Walt hadn’t failed to notice all of them were black. “This is about slavery,” he said.
“Very good,” Regina said. “The clan has a debt. For four generations we kept our coven wealthy and our clan in luxury by standing on black shoulders. Sometimes on black faces. They earned the right to join the bloodline, whatever the goddess says.”
“Regina,” June growled.
“This is a mess, June. The goddess could have warned us. The coven is suspicious.”
“Thank you, Regina,” Althee said.
“This was our compromise,” June said. “If Missy has no heiress by thirty-two, the coven chooses the father. If she does, the coven chooses the daughter’s father and husband. By the time I train my granddaughter, the coven will be rebalanced. Slave and master, all one people.”
“The first Afro-Celtic-American matriarchy,” Walt said.
“The second, actually,” Althee said. “The Reeds in Montgomery are fully mixed.”
“I always forget you’re only one in a market of covens.”
They all frowned at him. “An unwieldy phrase,” June said.
“Perhaps it will grow on you,” Walt said. “Back to the rest of my life.”
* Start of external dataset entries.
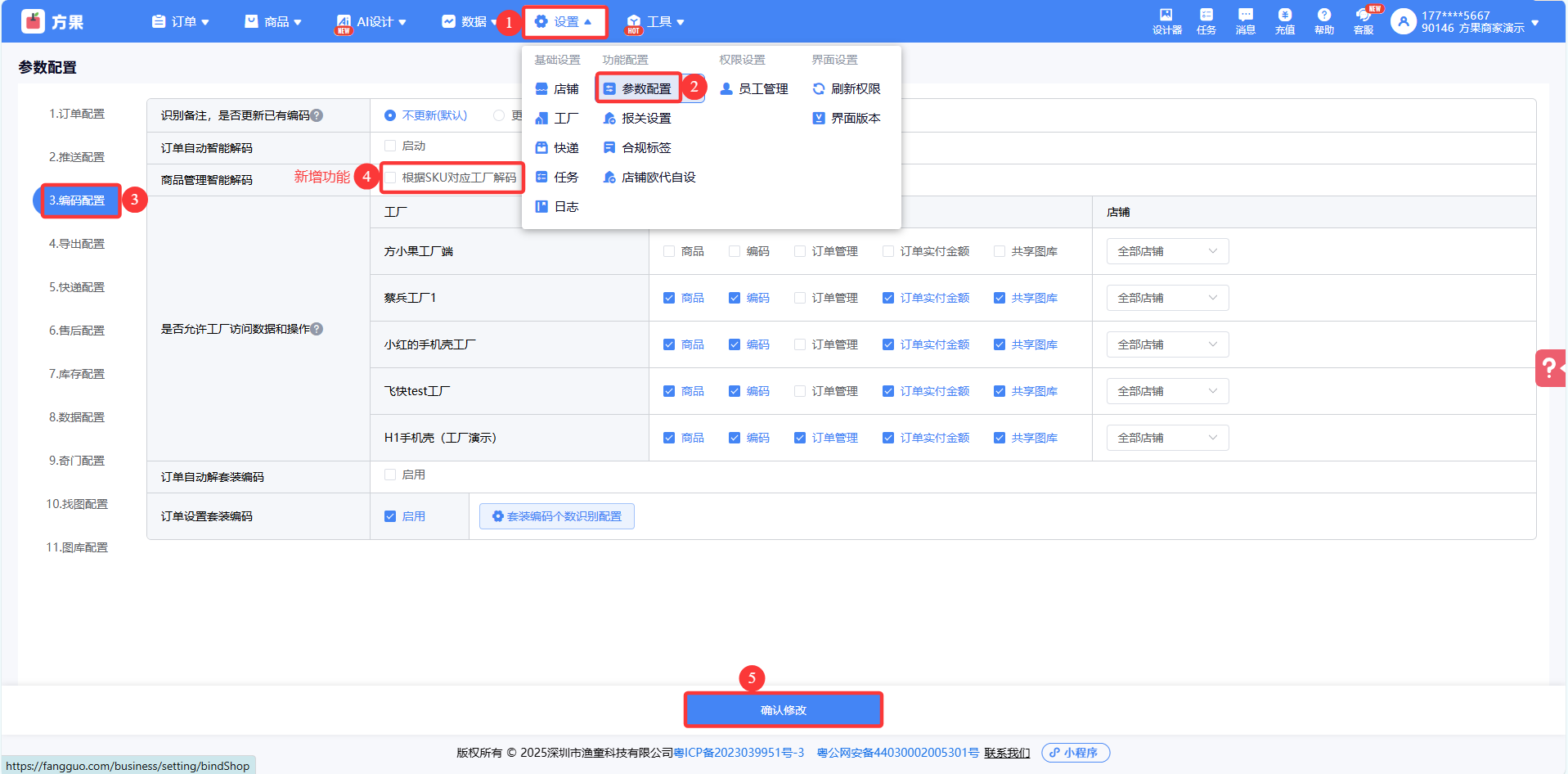1568x774 pixels.
Task: Check 订单管理 for 蔡兵工厂1
Action: pyautogui.click(x=800, y=298)
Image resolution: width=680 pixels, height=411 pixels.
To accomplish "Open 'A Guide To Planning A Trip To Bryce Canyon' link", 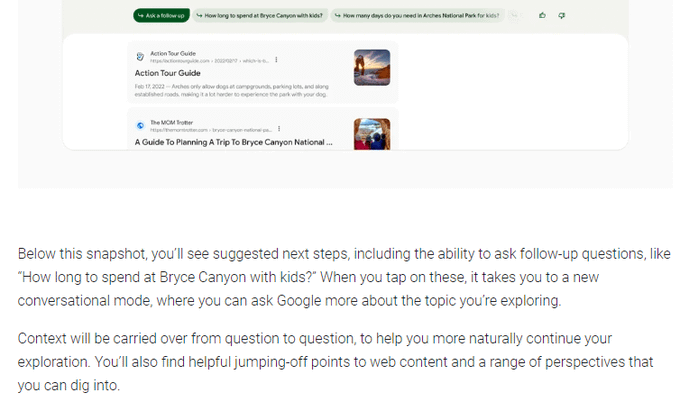I will 234,143.

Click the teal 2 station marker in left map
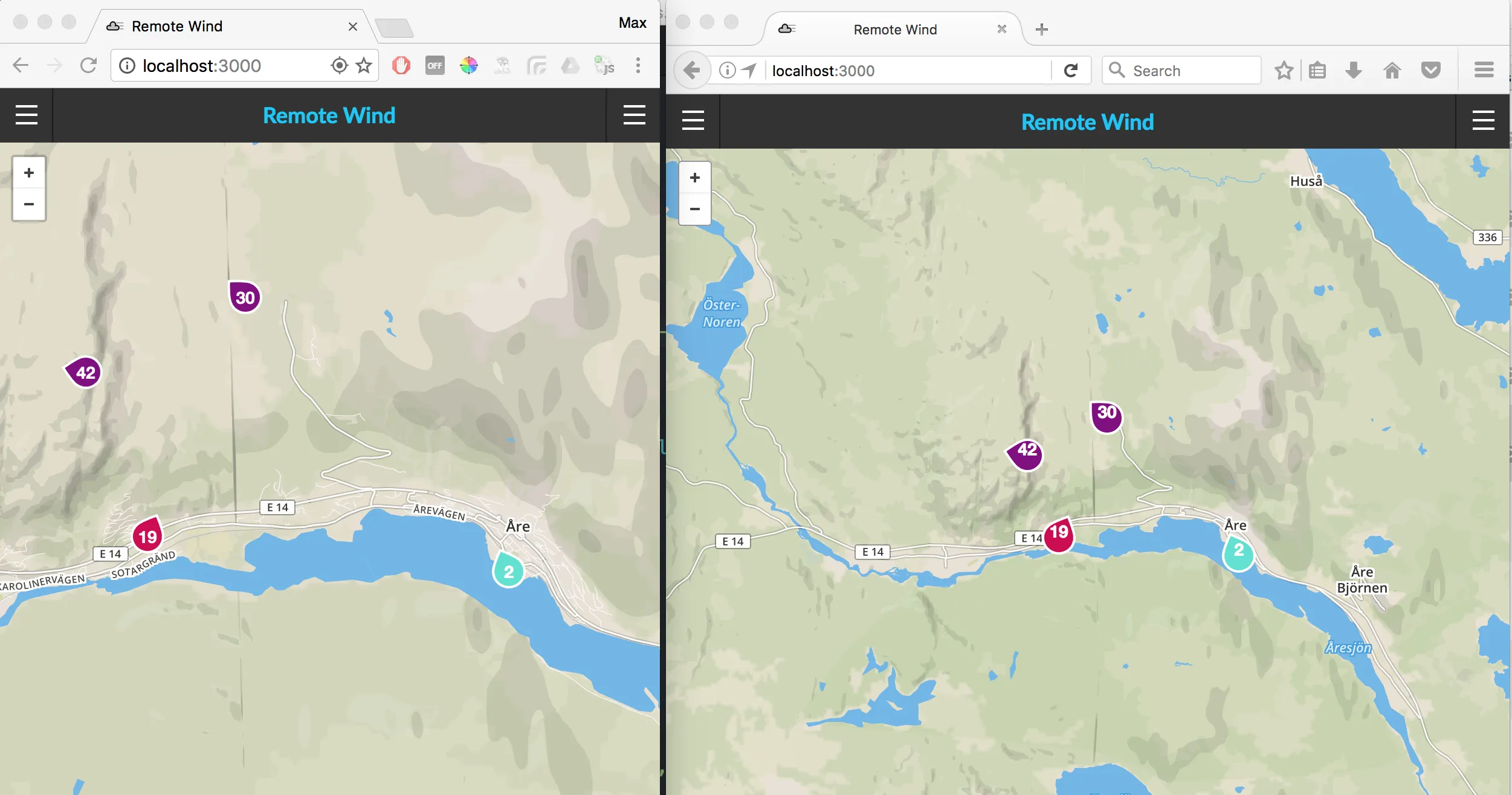click(x=508, y=570)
“These are our ways,” June said. “If you marry in an old church you have to adopt their rules. We make it harder to do insincerely. The net effect for your life is magnificent.”
Net effect. Debt. Escrow account. It felt like his first car loan. He had haggled that too.
“I’ll think it over,” he said. He put the small sharp knife and the quill pen on top of the bowl, pushed them away. “Let’s talk in two days.”
They were surprised. Less contempt than a belief he was hungrier. “We’ll see you upstairs then,” June said coolly. “After we talk.”
No curses, no lightning. No ultimatums. That was a start.